The mechanism of the tight junction morphology formation

2023 Fiscal Year Final Research Report

• Project/Area Number: 21H02523
• Research Category: Grant-in-Aid for Scientific Research (B)
• Allocation Type: Single-year Grants
• Section: 一般
• Review Section: Basic Section 44040:Morphology and anatomical structure-related
• Research Institution: National Institute for Physiological Sciences
• Principal Investigator: Furuse Mikio 生理学研究所, 生体機能調節研究領域, 教授 (90281089)
• Co-Investigator(Kenkyū-buntansha): 菅原 太一 熊本大学, 大学院先導機構, 助教 (30758412)
• Project Period (FY): 2021-04-01 – 2024-03-31
• Keywords: 上皮細胞 / タイトジャンクション / クローディン / 上皮バリア機能 / 細胞間接着

Outline of Final Research Achievements

The mechanism of tight junction (TJ) formation was analyzed by re-expressing claudin in TJ-deficient epithelial cells, which were established by deleting five claudin genes from the epithelial cell line MDCK cells.

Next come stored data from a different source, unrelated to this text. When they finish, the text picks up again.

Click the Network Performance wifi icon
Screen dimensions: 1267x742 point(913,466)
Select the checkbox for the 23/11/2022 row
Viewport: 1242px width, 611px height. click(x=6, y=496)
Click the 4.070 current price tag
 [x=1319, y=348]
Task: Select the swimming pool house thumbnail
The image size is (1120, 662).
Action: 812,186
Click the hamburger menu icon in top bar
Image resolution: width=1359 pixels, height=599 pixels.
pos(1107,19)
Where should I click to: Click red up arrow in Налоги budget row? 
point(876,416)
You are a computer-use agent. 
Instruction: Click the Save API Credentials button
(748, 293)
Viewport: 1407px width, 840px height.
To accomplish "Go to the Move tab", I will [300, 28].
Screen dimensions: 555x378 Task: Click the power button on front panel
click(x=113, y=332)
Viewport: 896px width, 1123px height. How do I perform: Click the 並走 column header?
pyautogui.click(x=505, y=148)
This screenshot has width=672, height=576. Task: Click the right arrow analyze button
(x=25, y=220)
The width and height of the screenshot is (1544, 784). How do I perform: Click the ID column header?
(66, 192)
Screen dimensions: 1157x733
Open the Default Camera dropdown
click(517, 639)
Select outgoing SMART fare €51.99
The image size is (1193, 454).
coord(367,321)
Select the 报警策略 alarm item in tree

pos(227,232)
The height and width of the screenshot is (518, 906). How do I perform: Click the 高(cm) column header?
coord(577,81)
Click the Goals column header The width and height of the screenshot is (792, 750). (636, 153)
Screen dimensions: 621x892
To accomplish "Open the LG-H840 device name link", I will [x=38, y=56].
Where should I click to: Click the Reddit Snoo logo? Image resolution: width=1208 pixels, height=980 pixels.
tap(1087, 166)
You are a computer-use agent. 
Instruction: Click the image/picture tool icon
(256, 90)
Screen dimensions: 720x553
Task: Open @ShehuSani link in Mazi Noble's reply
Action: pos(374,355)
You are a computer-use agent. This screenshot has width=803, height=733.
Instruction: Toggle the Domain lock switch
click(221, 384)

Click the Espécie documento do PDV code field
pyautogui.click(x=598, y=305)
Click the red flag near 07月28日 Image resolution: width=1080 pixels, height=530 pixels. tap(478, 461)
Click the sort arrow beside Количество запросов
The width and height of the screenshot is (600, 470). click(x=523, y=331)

The results revealed that many claudin subtypes can form TJs by themselves, while some cannot; that the charge-selective channels formed by the pore-forming claudin subtypes are formed by the subtype alone and do not require the involvement of other subtypes; and that ZO-1, a scaffold protein interacting with claudins, is not required for positioning of TJ formation. Furthermore, we found that the TJ membrane proteins claudin and JAM-A cooperatively contribute to the homeostasis of the epithelial cell-cell adhesion complex.

Free Research Field

細胞生物学

Academic Significance and Societal Importance of the Research Achievements

タイトジャンクションが形成する細胞間隙の水溶性分子に対する透過バリアは、腸管バリア、皮膚バリア、血液脳関門といった私達の生存に必須な生体内バリアを形作っている。したがって、タイトジャンクションの形成機構について新しい知見を得た本研究は、きわめて基礎的であるが、基礎医学的に重要であるばかりでなく、タイトジャンクション形成の人為的コントロールにより医学応用を目指す研究にも重要な示唆を与える。